あ、ちなみに事前に頬や唇にはキスしない事!シャツオンリー!≠チていう協定を私たちは結んでいるんだよ。皆先生を心の底から愛しちゃってるから本当は生肌にキスしてあげたいトコロなんだけど、それだけは勘弁してあげないといけないよね!…だって校長にそれを見られて明日から先生を路頭に迷わせてしまったら……きっと私たちはそれに笑い死にしてしまうだろうから!笑!

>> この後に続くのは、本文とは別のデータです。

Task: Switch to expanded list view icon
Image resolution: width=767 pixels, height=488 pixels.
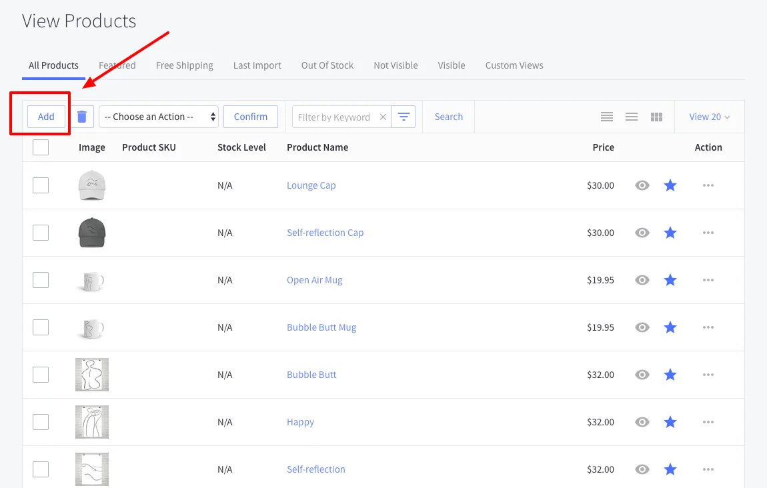Action: (606, 117)
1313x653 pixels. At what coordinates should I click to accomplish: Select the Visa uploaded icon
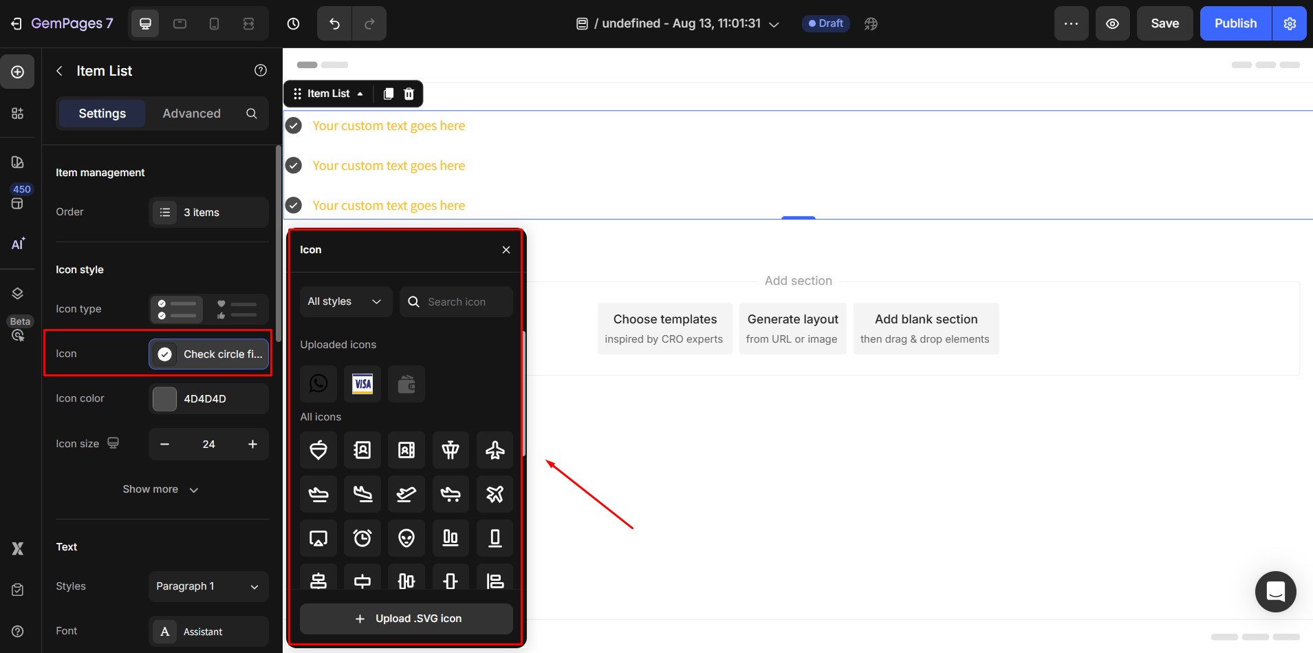click(362, 384)
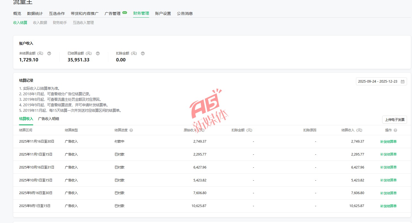The image size is (412, 223).
Task: Select the 收入数据 sub-tab
Action: pyautogui.click(x=40, y=23)
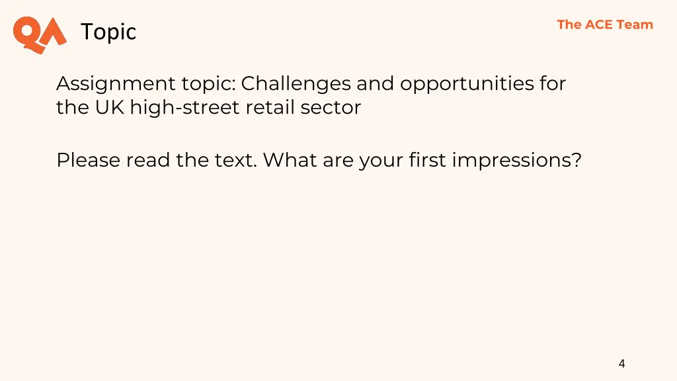Click the letter Q in the logo

[27, 34]
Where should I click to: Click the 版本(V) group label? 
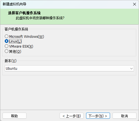click(11, 61)
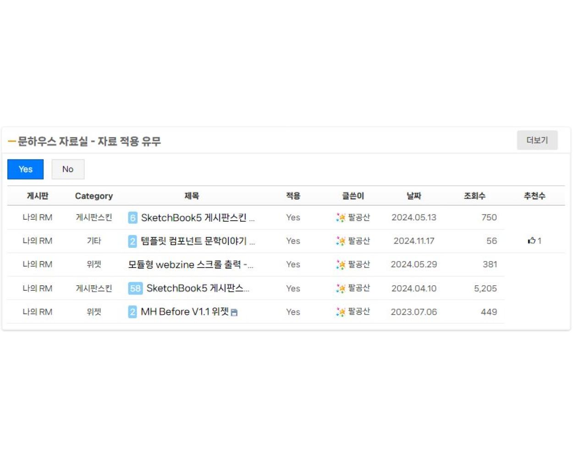The image size is (573, 458).
Task: Click the 기타 category link
Action: tap(94, 241)
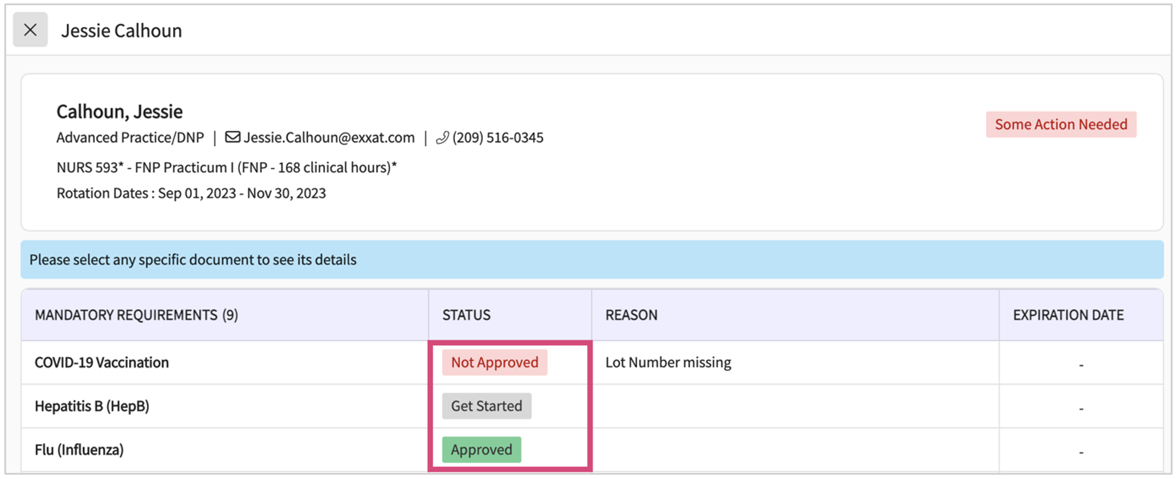Select the Flu (Influenza) requirement row
Screen dimensions: 1176x479
click(x=79, y=450)
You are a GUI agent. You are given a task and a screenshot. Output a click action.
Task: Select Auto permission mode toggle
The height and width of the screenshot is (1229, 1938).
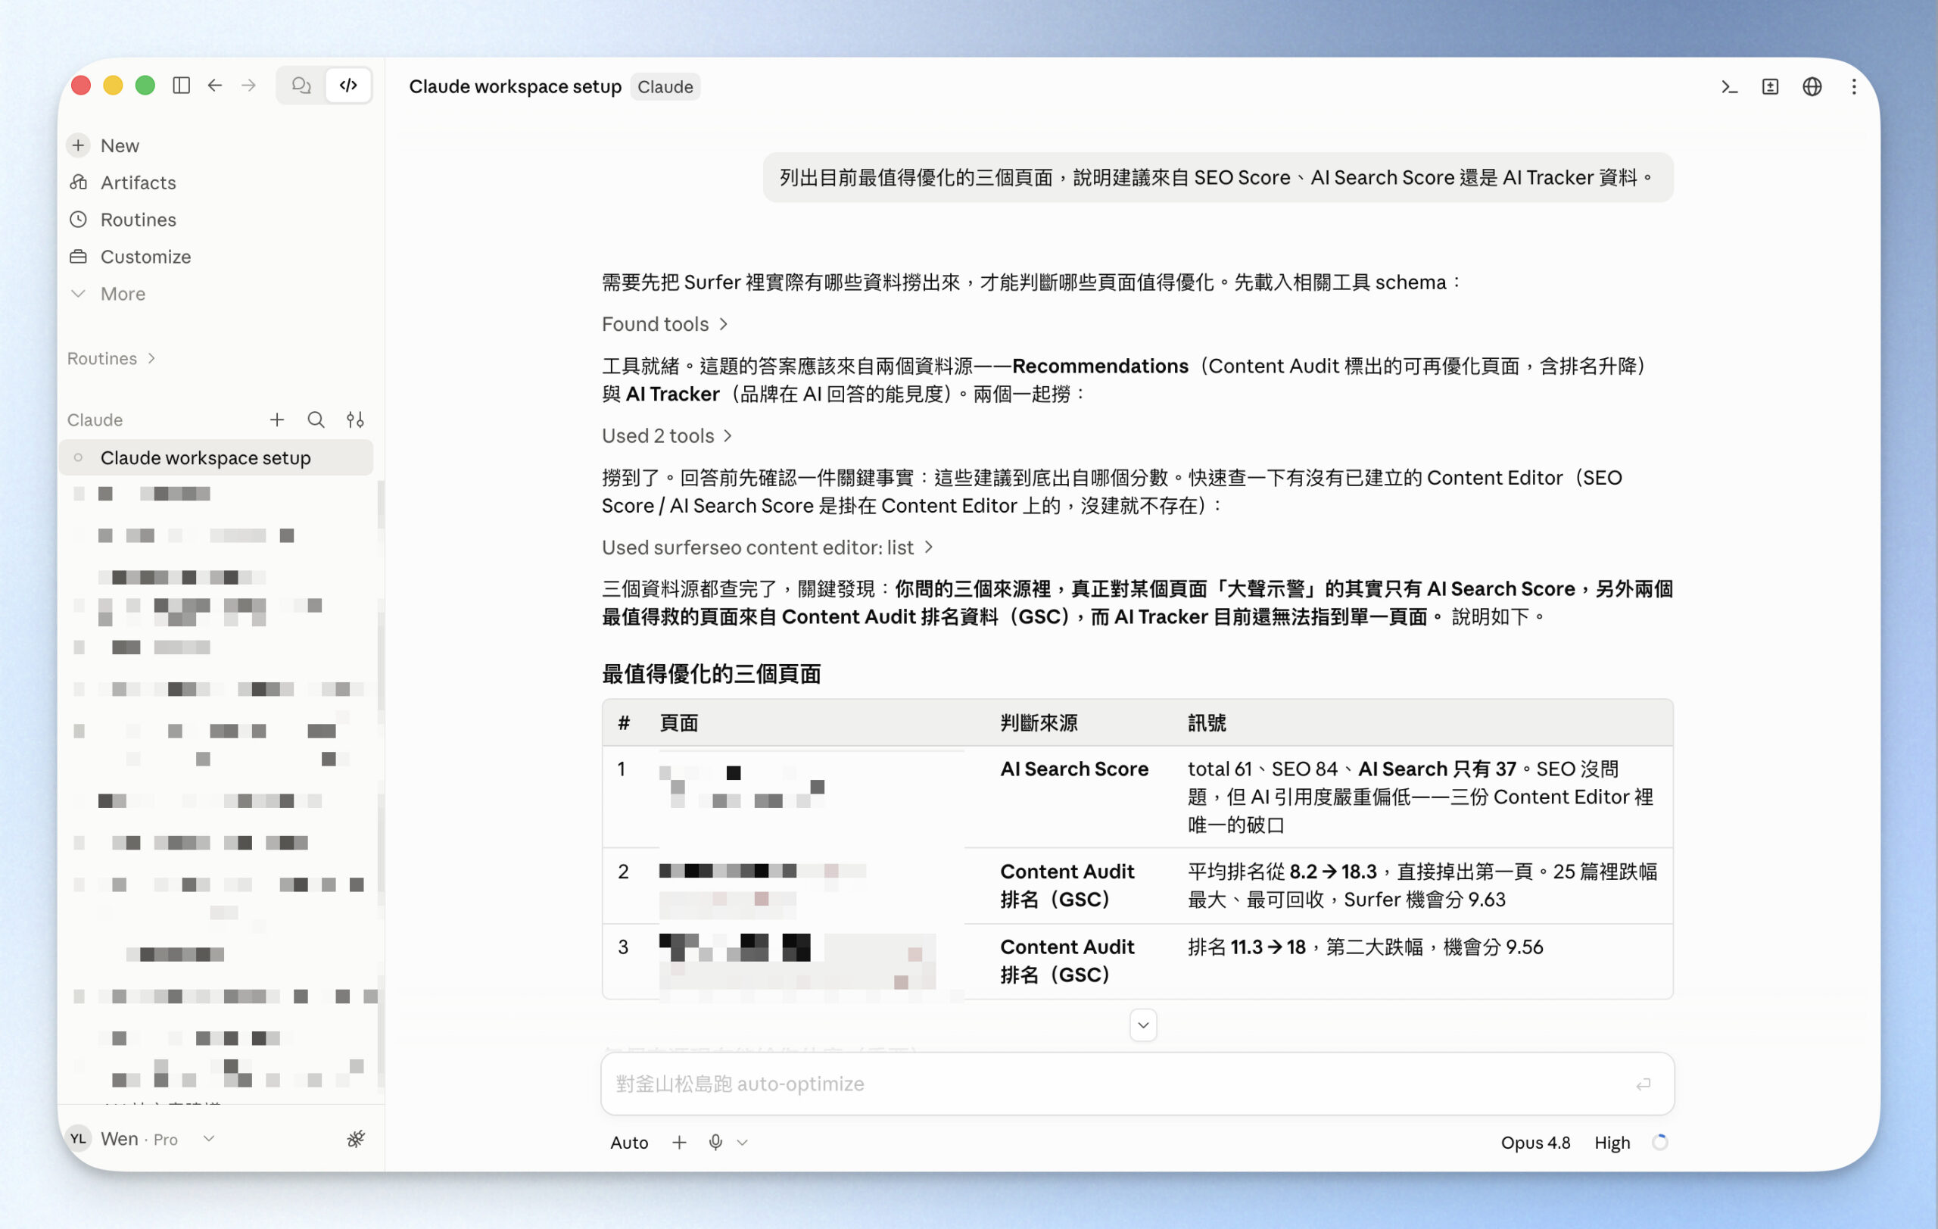(629, 1142)
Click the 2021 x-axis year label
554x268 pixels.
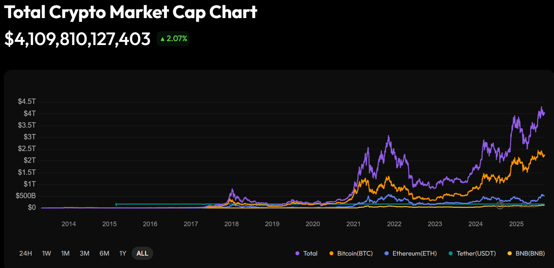(354, 224)
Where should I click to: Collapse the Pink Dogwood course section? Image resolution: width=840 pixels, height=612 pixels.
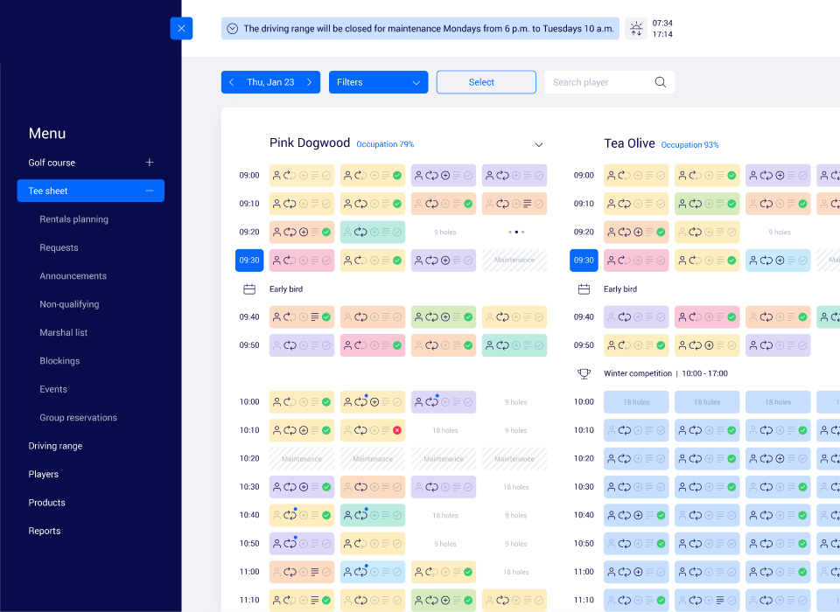tap(539, 144)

「よーっし完了!委員長、最後の仕上げ、やっちゃって♪」
「OK☆せんせー、背中失礼〜」
「お前ら止めろーー!」

そして私は敢えて真っ白く残した背中の部分に、とびきり真っ赤なリップで大きく書いた。

We LOVE you,so much!!

…ってね。
これでまるで桜吹雪みたいなキスマークとラブレターの入ったワイシャツを着たロー先生のできあがり。
さあ、これから私たちにとって最後の学園行事、卒業式が始まるよ。
私たちはロー先生を見て「あはは!」と一斉に笑い声をあげると、ぐったりして死にそうな顔をした先生の手をとりほとんど強引に彼を体育館へと連れて行ってあげたのでした!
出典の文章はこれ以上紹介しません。